[Record excerpts]:
■ ■ ■

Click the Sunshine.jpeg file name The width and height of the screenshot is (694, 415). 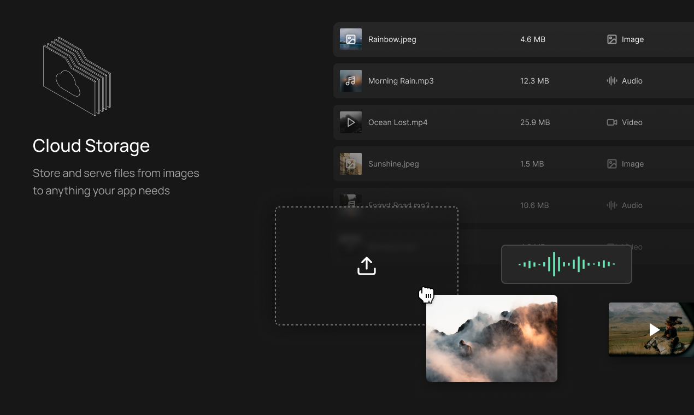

■ ■ ■

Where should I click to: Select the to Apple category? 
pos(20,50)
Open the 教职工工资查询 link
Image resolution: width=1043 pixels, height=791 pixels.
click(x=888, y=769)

■ ■ ■

[Do this]: Format as a numbered list everything in the material from the line containing "Where should I" down to the line containing "click(x=888, y=769)", with both of those lines included and blank lines omitted.

[The reply]:
1. Where should I click to: Select the to Apple category? 
2. pos(20,50)
3. Open the 教职工工资查询 link
4. Image resolution: width=1043 pixels, height=791 pixels.
5. click(x=888, y=769)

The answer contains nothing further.